▶ **Task to carry out**: Working through the data below, reproduce word for word the line with "This screenshot has" and every line after it, both ends included, and omit the pictures.

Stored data
------------------------------------------------
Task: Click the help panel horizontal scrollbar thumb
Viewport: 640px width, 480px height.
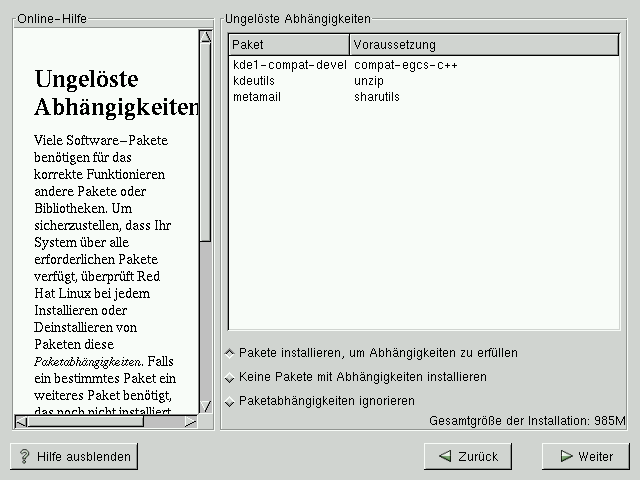Action: [x=85, y=421]
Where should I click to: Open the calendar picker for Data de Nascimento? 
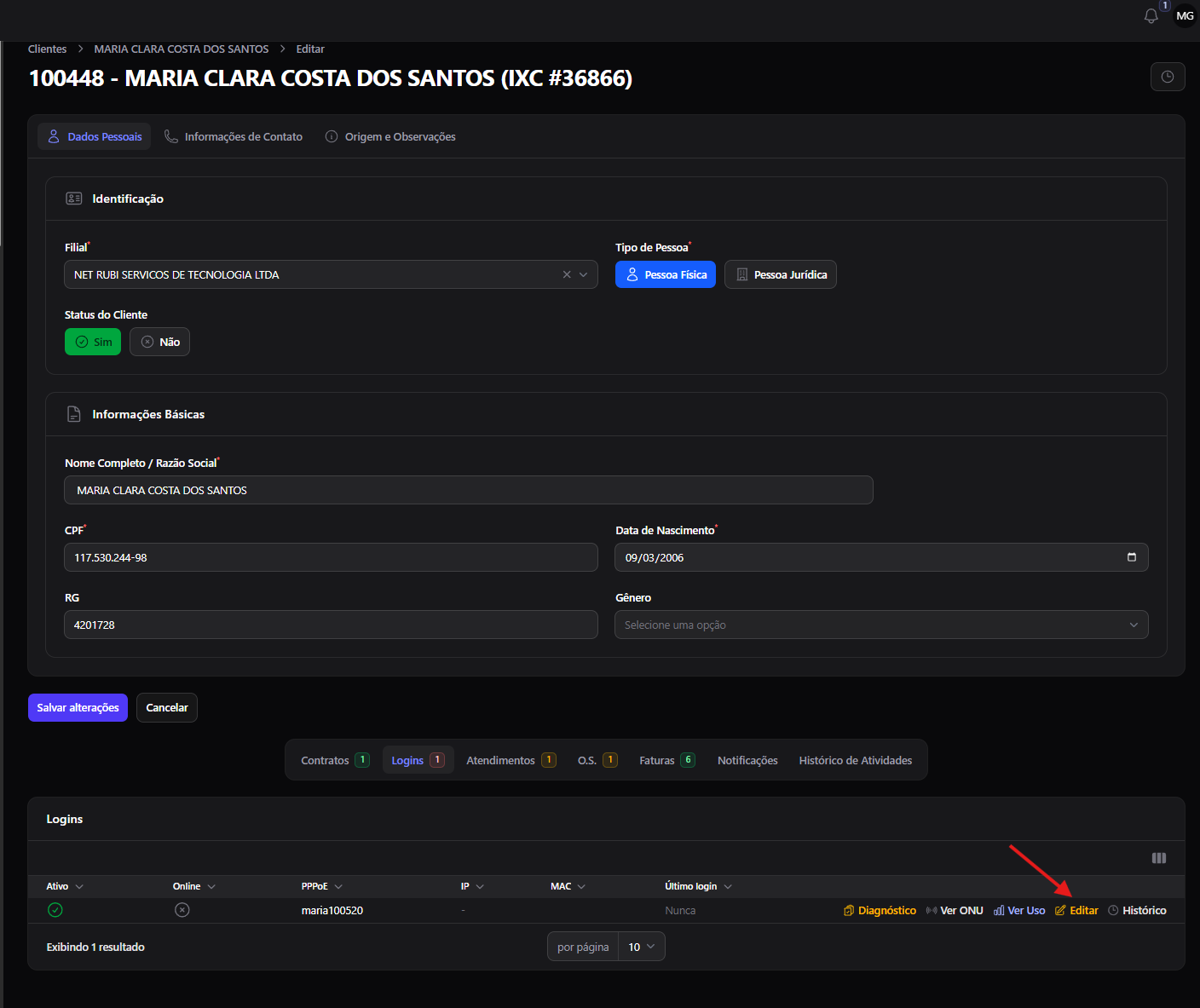pyautogui.click(x=1132, y=557)
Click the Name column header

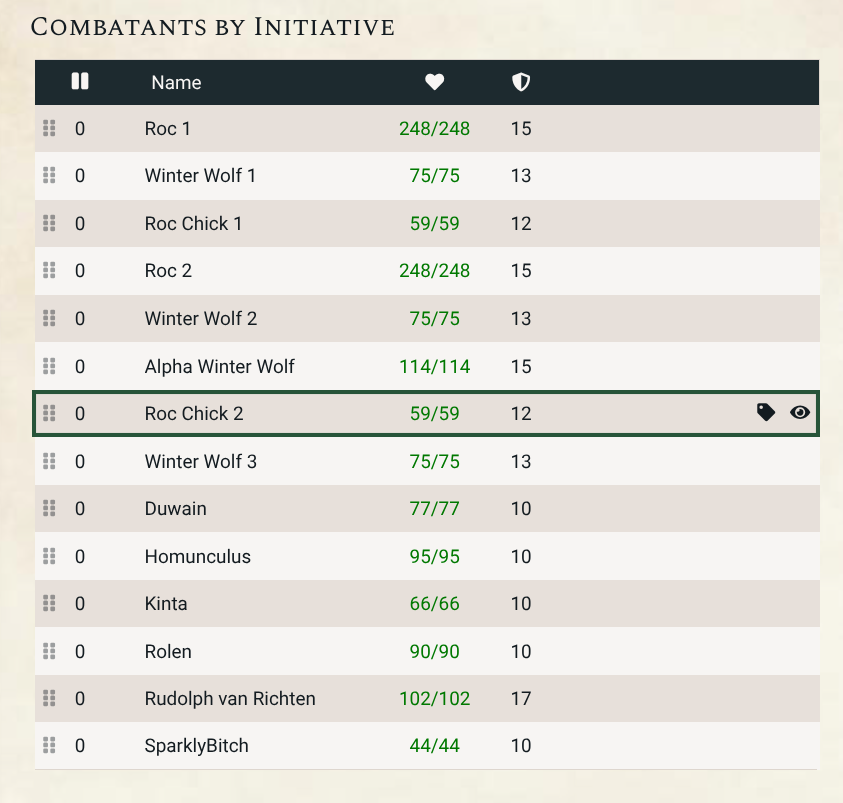[176, 83]
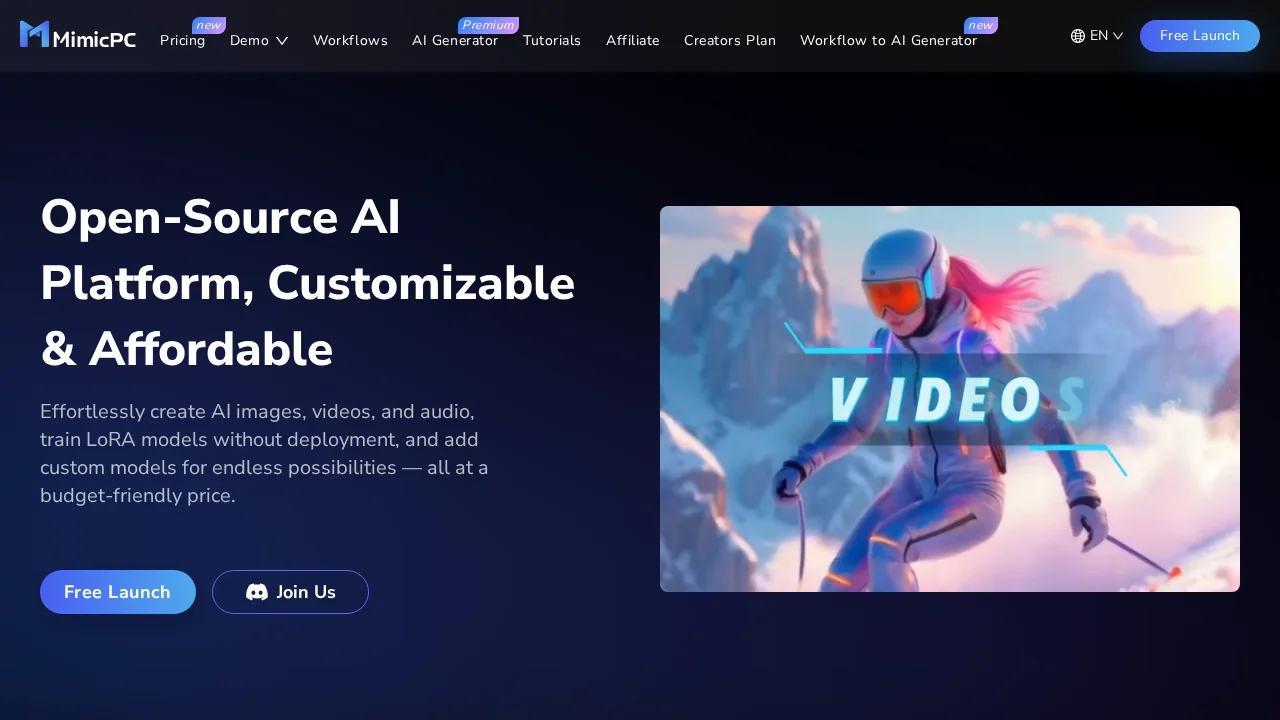Viewport: 1280px width, 720px height.
Task: Visit the Affiliate page
Action: [632, 41]
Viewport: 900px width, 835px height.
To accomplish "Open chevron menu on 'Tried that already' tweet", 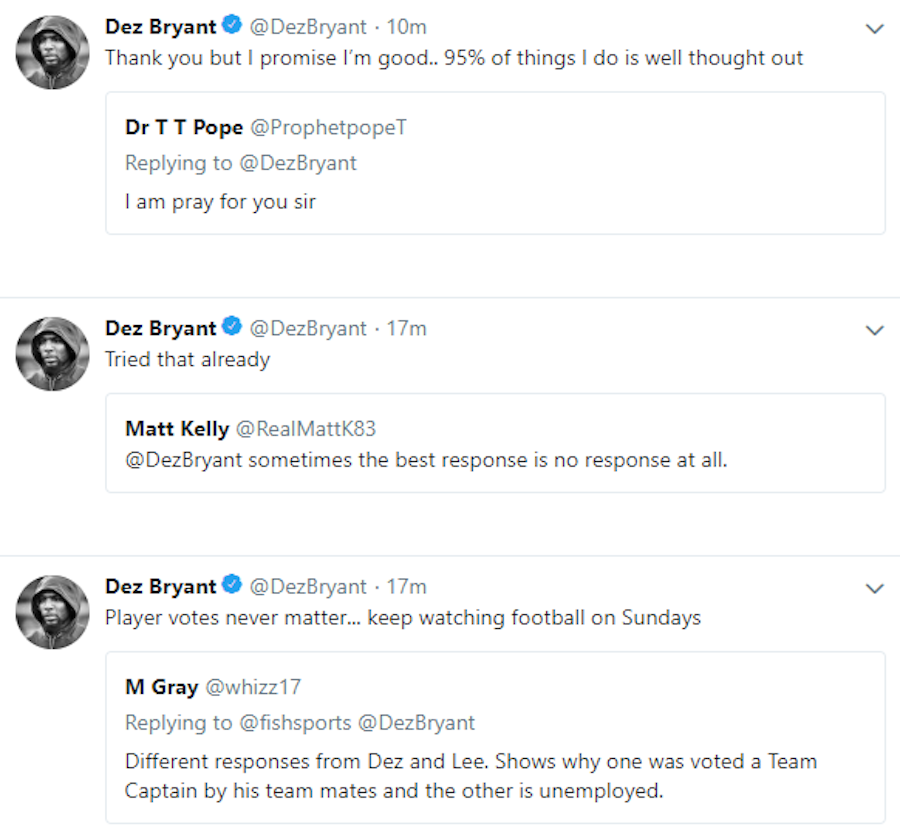I will 875,330.
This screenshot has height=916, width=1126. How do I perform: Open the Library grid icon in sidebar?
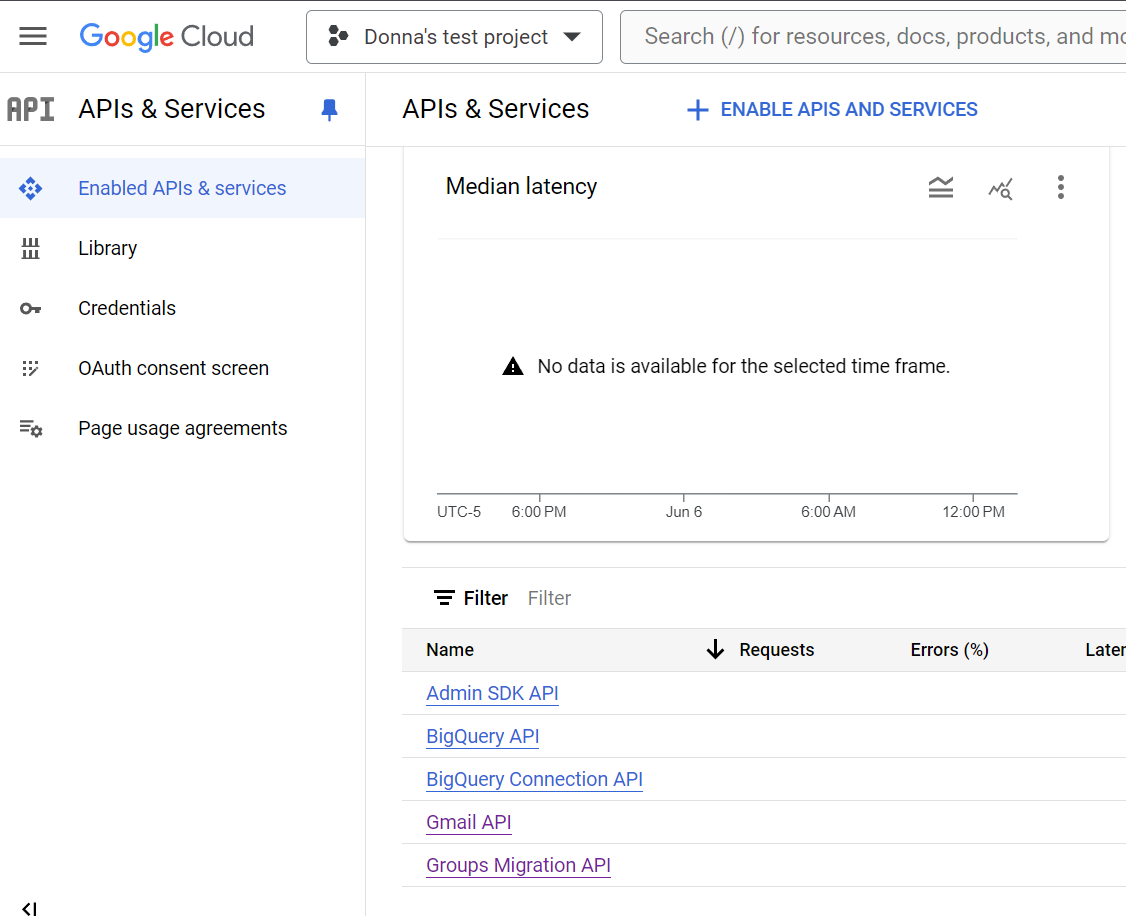30,248
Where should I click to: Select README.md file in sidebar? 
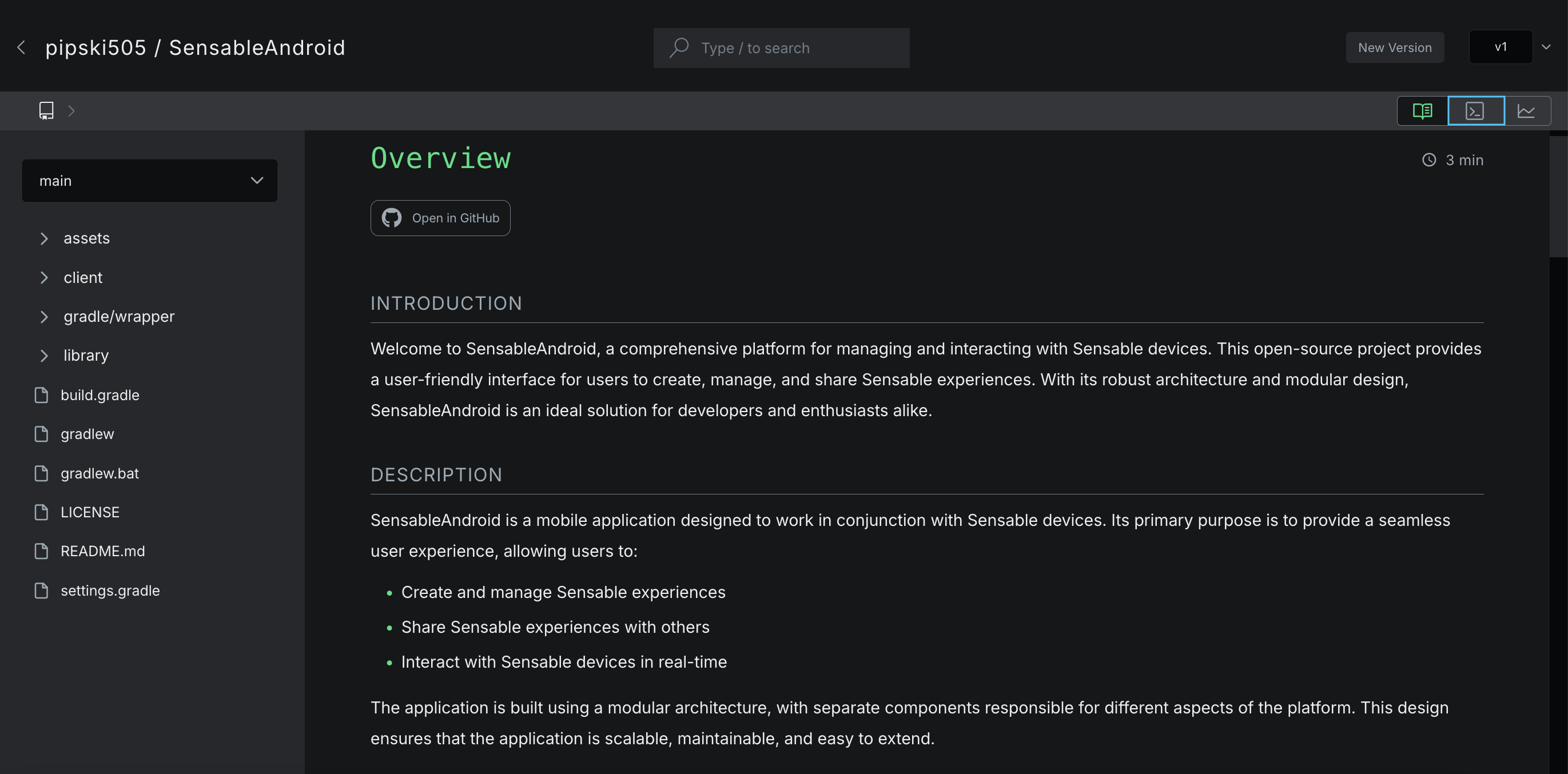coord(103,550)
------------------------------------------------
▶ **Response**:
This screenshot has height=916, width=1126. How do I perform: Open the Library grid icon in sidebar?
30,248
Where should I click to: Select README.md file in sidebar? 
coord(103,550)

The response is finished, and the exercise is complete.